### EXCERPT PROVIDED
········

Circle Theorems: Thales of the unexpected
Dedicated to the memory of Peter Neumann, OBE. Or as he would write, ΠMN. Peter died of Covid in late 2020.I attended only one series of his lectures, fittingly on group theory. His presentation and proofs of the Sylow theorems were outstanding. Almost 30 years later we exchanged emails and he displayed his legendary courtesy, ending with:
What is your profession now? I see you remain not only interested in but also competent at mathematics. May I hope that you are teaching? All best wishes, ΠeterTributes to Peter: a fantastic man, educator and mathematician.
A suite of circle theorems
- Thales. The easiest circle theorem.
- Inscribed angle. The angle subtending a major arc is constant.
- Cyclic quadrilateral - opposite angles sum to 180°. Plus minor arc.
- Tangent radius. Blindingly obvious, but a slippery proof.
- Alternate segment. Perhaps the most unintuitive.
- Chord bisection by radius. The relevant angle is 90°.
- Equal length tangents. For completeness.
The circle theorems are usually encountered in the UK’s GCSE maths exams. They are perhaps a rare example where students at that level encounter mathematical proofs, although it would be surprising if any but the easiest of these proofs were required in an exam.

········

[Saved data entries]
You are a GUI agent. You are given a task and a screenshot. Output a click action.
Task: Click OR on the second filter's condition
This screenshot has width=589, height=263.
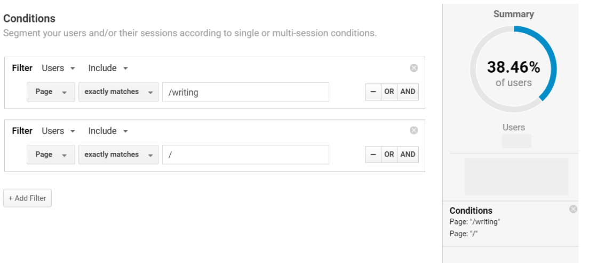click(389, 154)
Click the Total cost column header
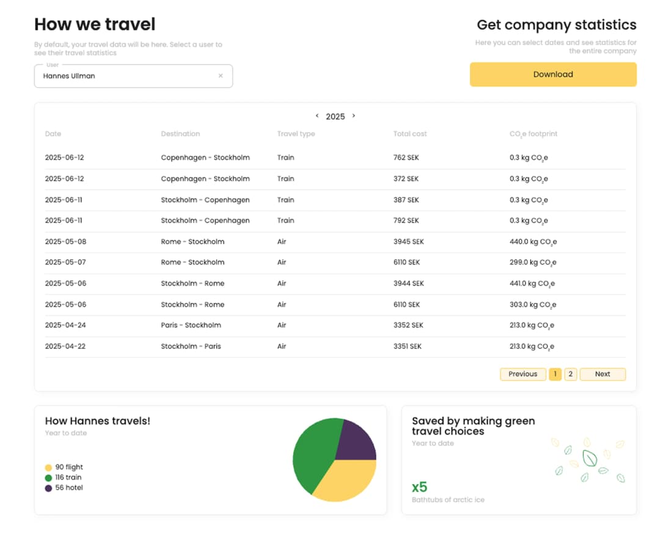660x533 pixels. click(409, 134)
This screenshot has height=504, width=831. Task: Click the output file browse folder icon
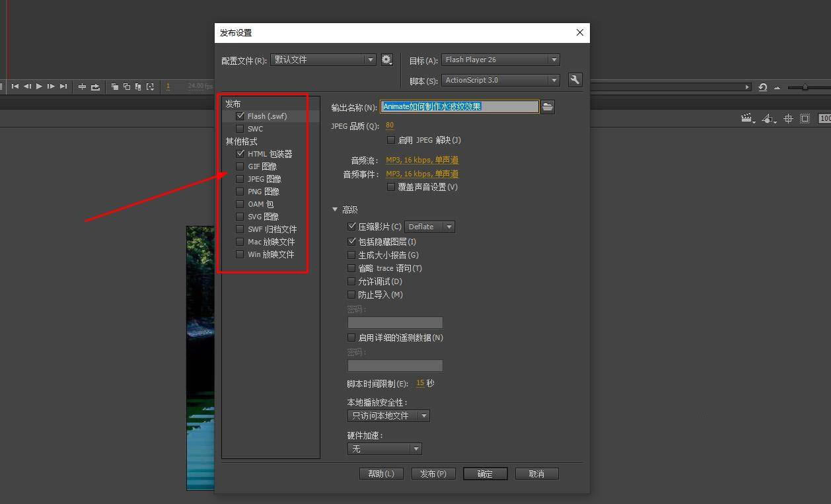[547, 107]
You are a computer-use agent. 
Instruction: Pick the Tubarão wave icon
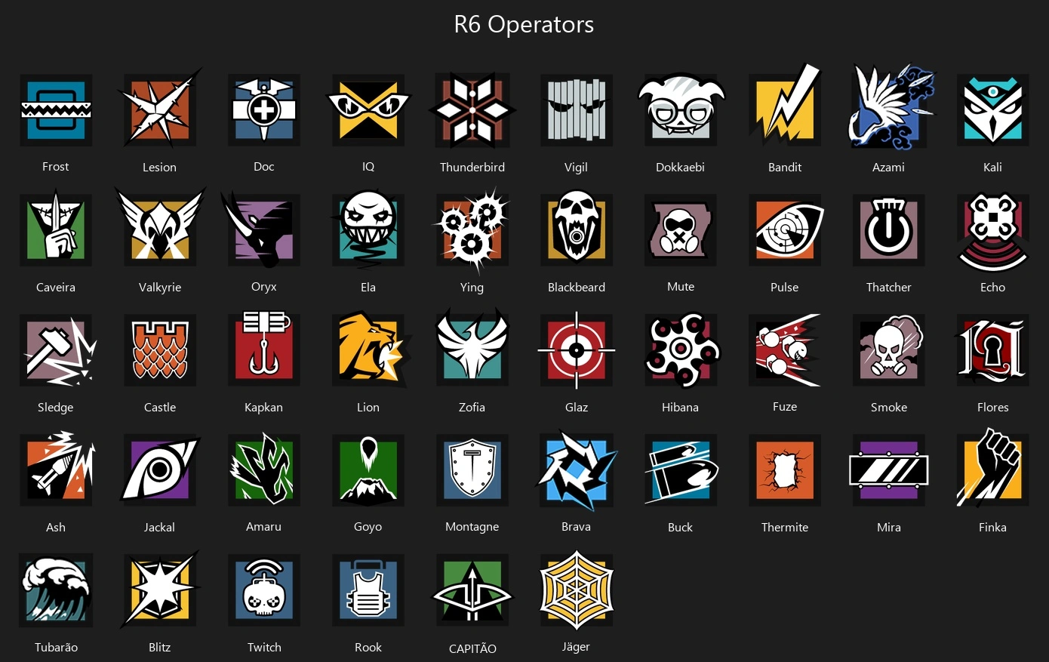click(56, 590)
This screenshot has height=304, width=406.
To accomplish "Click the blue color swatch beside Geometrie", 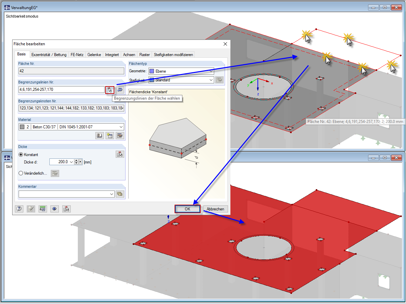I will tap(152, 71).
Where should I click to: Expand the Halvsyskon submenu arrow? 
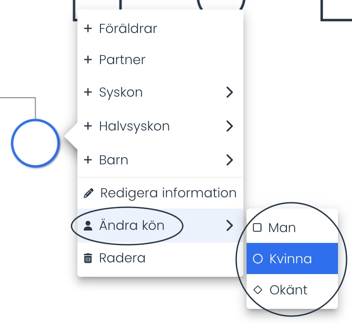click(x=229, y=126)
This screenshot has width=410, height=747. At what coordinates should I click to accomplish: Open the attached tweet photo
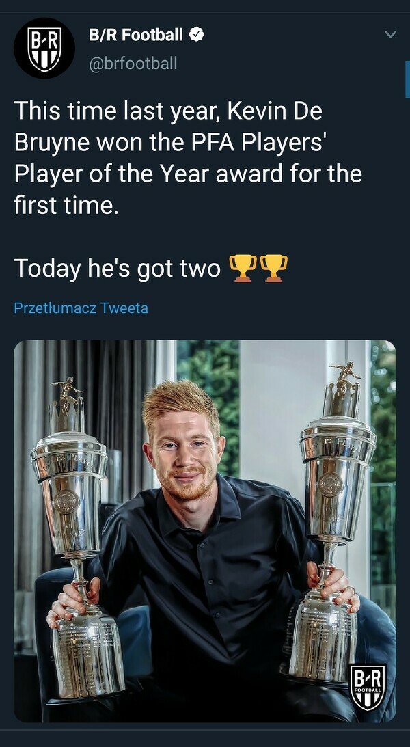tap(205, 531)
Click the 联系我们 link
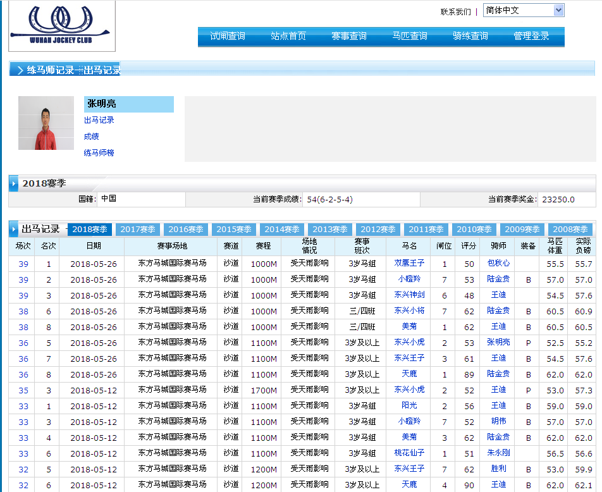Screen dimensions: 602x492 [455, 11]
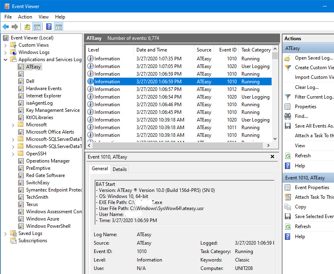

········

### LIST OF TASKS
1. According to the circle theorems article, in which exams do students usually encounter the circle theorems?
2. Extend the circle theorems article beyond its final sentence.

### RESPONSE LIST
1. The UK's GCSE maths exams.

2.
Thales of the unexpected
Another surprise is that several of the proofs presented to students are incomplete or misleading. You can read more about this in the inscribed angle and cyclic quadrilateral posts.
Walking through the theorems
Thales combines ease and elegance, without any trickery. The three most significant and interesting theorems are inscribed angle - which is the one with the poorest proofs online - cyclic quadrilateral and alternate segment.
These last two major theorems rely on the inscribed angle result, so a proof which takes just a special case is less than ideal. The three results on tangents and radii hardly set the pulse racing. Only the tangent radius result is required elsewhere.